As the spread of the Coronavirus pandemic continues to rage on, schools and teachers have had to adjust their courses and extracurricular activities to comply with distance learning guidelines. This means that students don’t get the same learning environment they are used to, and it’s taking a toll on their physical, social, and mental health. 

Physical and Mental Health Concerns

The transition to online learning has students sitting by their laptop screens for 7-10 hours a day. In an interview with Sophomore Pallavi Mamillapalli, a student at Oakton High School, she stated: “What makes my work take longer is that I have to take breaks from my computer because I will get a headache from sitting at my screen all day”. This is caused by digital eye strain of having to stare at a screen for many hours a day. Working at a computer for the majority of the day also harms students’ sleep schedules. 

A study by the University of Haifa illustrates how the blue light emitted from computer screens “suppresses the production of melatonin, a hormone secreted at night that is connected with normal body cycles and sleep.” This effect is even more significant at night. As a result, already sleep deprived students are getting even less sleep, leading to an unhealthy lifestyle and an inability to focus during school hours.

Another factor that negatively impacts physical health is lack of exercise. During the school year students are, at the very least, walking to and from class and during travel time to school. Now, most students are sitting in one spot for almost the whole day, and physical activity is extremely limited. 

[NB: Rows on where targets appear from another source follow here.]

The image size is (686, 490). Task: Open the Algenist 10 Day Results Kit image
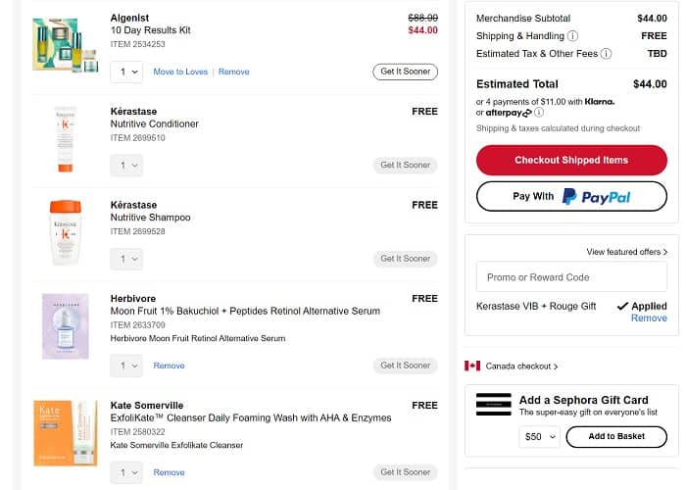coord(66,44)
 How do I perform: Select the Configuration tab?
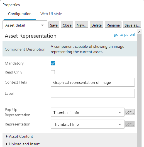tap(20, 14)
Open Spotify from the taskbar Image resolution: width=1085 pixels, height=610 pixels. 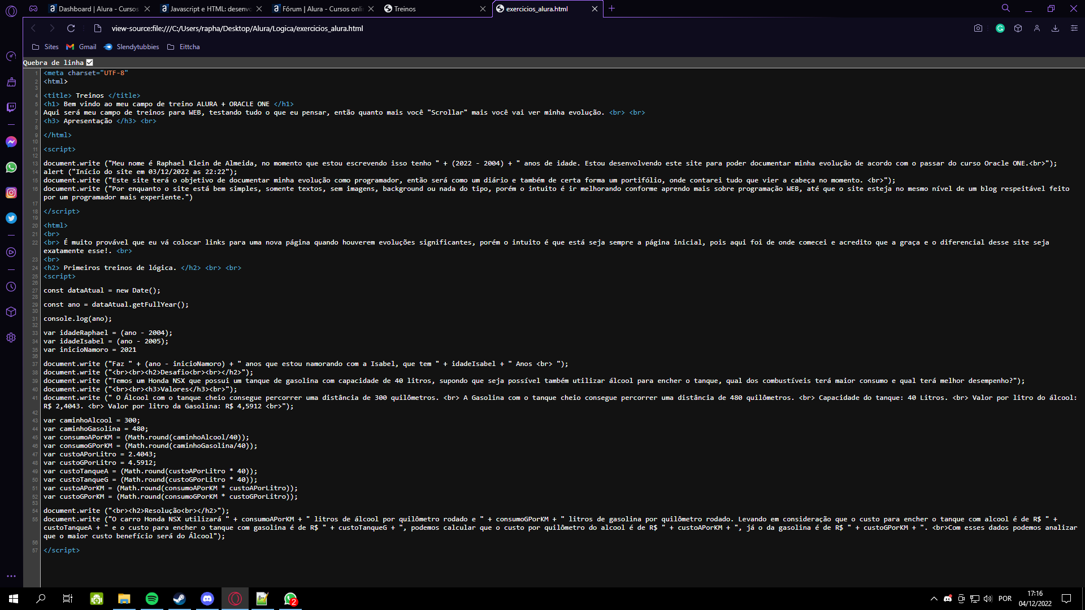pos(152,599)
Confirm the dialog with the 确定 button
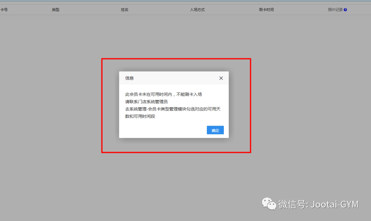371x221 pixels. pyautogui.click(x=215, y=130)
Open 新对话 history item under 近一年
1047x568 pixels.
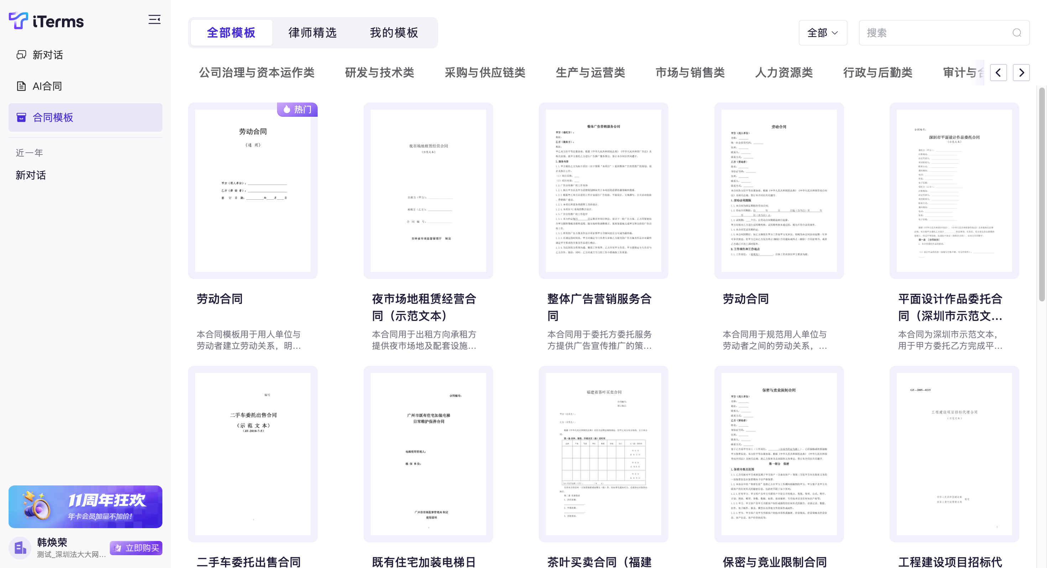(x=31, y=175)
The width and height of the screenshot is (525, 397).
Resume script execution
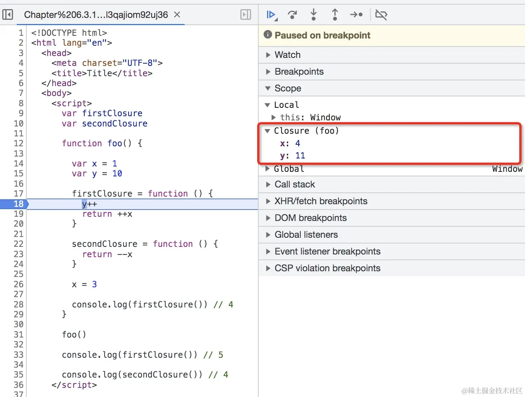pyautogui.click(x=271, y=15)
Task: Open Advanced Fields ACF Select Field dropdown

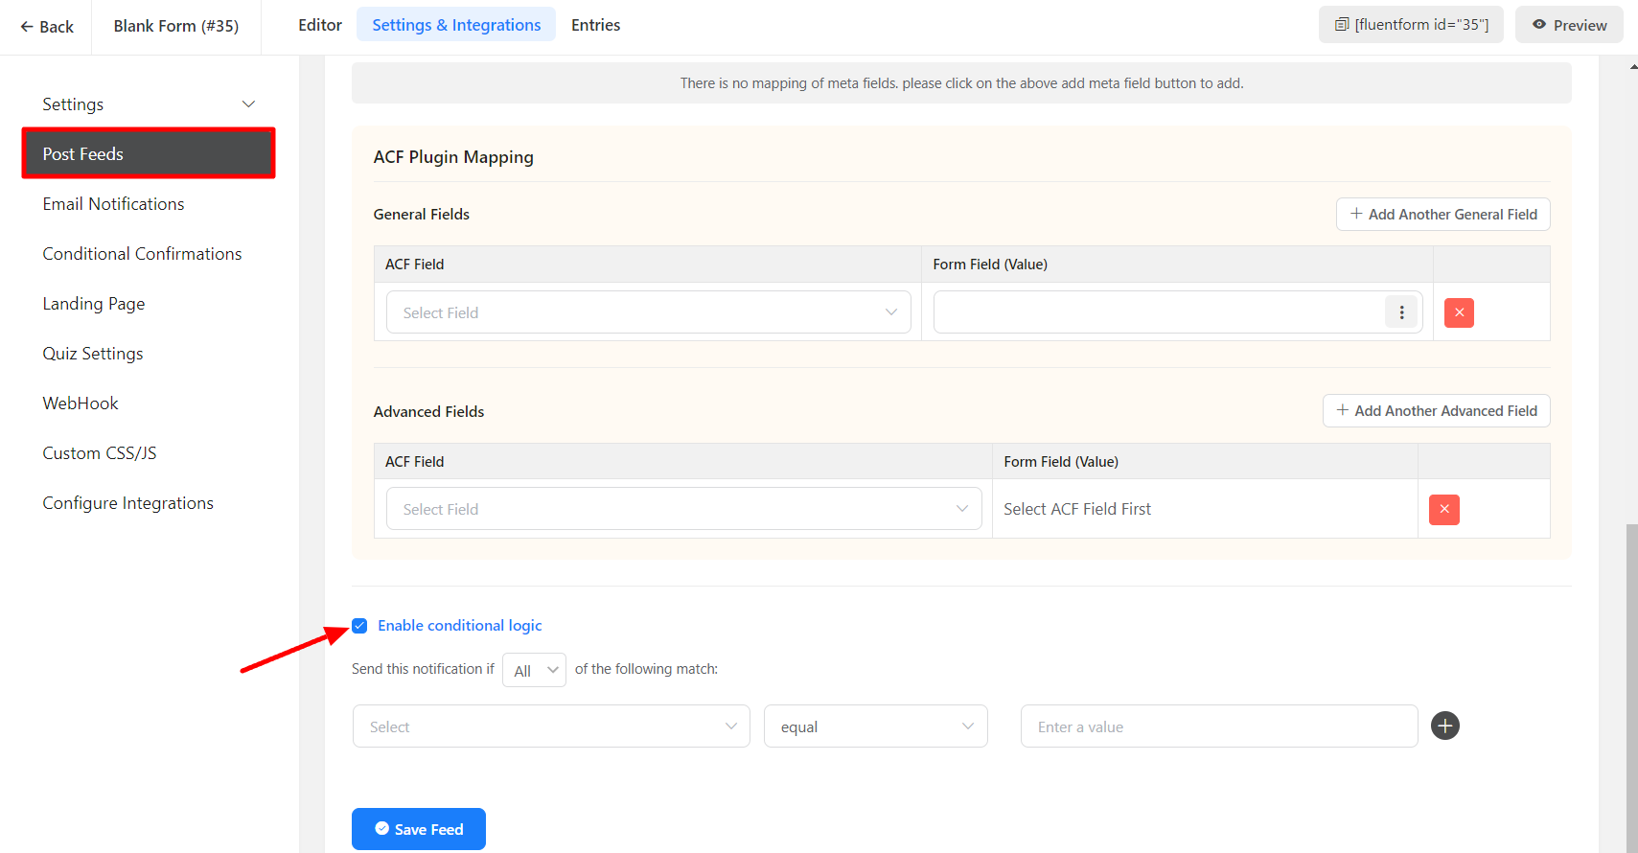Action: click(683, 510)
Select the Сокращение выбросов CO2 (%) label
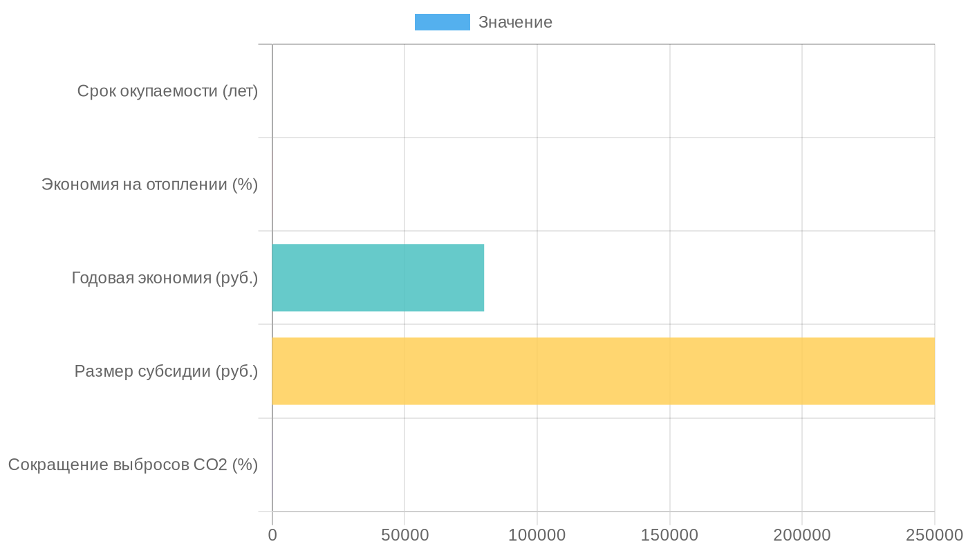Viewport: 968px width, 553px height. (x=133, y=465)
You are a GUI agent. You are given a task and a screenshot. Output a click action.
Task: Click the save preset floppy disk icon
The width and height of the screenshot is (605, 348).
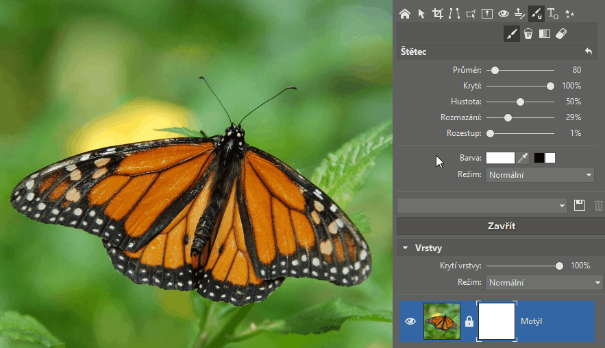point(580,205)
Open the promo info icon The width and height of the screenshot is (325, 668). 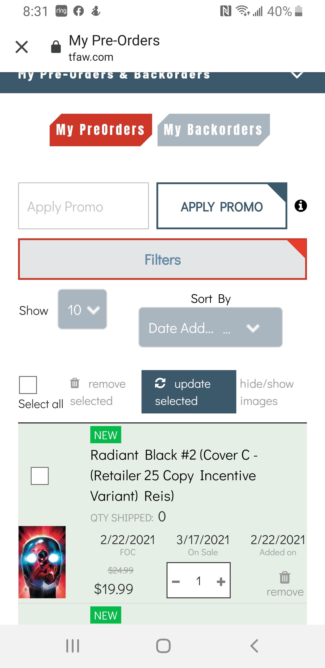pos(301,206)
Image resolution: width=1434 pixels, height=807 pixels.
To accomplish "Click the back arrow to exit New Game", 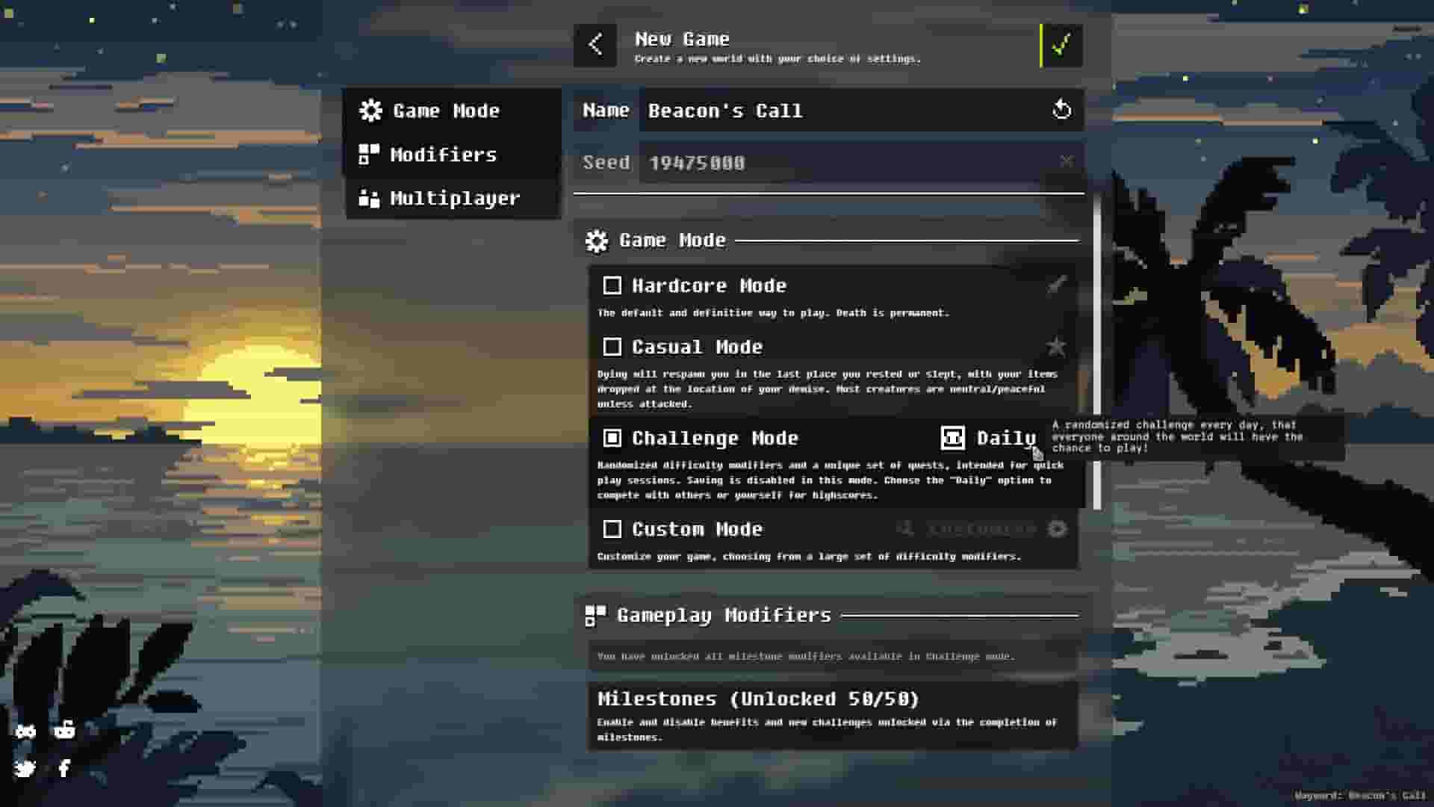I will [x=595, y=45].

Mental health is also extremely important for students, especially as they are starting to navigate themselves and transition from childhood to adulthood. Depression rates in high school students in our country have already been on the rise for years. In fact, according to a survey in the Journal of Abnormal Psychology, “Between 2005 and 2017, the proportion of teens 12-17 who reported the symptoms of a major depressive episode within the last year rose from 8.7 percent to 13.2 percent”. It is extremely important that schools are acknowledging this and helping students maintain good mental health. However, with distance learning, many factors are contributing to the opposite. 

Humans are naturally social creatures and being deprived of interaction with others has students feeling like they are trapped. Continuing in this manner for a long time can contribute to an array of mental health issues in the present and down the line. Another important factor is stress. As Mamillapalli worded it, “having to do everything myself without being around others is making me feel more overwhelmed and stressed”. Sustaining this lifestyle is not healthy for students and increases their chances of anxiety or depression.

How Online School Harms the Learning Process

Social interaction is at an all time low. Mamillapalli says, “from the start of distance learning, I’ve become a lot more introverted. It is harder to communicate and social interaction has become more difficult and even awkward.” Without students engaging with one another, it is not only bad for their health, but it makes it much harder to learn. 

When asked if she felt she learned better in person, Mamillapalli remarked that in person it is easier to ask questions, and participate. “Group work also feels more personal. Breakout rooms don’t feel the same, especially since we are not required to turn on our microphones.” Participation is the key to success, as many teachers would corroborate. However, it is simply more difficult to do so when you are talking to a screen and can’t actually see anyone. Along with this she says: at home, it is harder to “manage work and stay focused”. 

While self paced study might work for some, others are having trouble adjusting. Overall, distance learning is harming students’ physical, mental, and social health, all of which are extremely important to feeling good about yourself and living a healthy, happy lifestyle.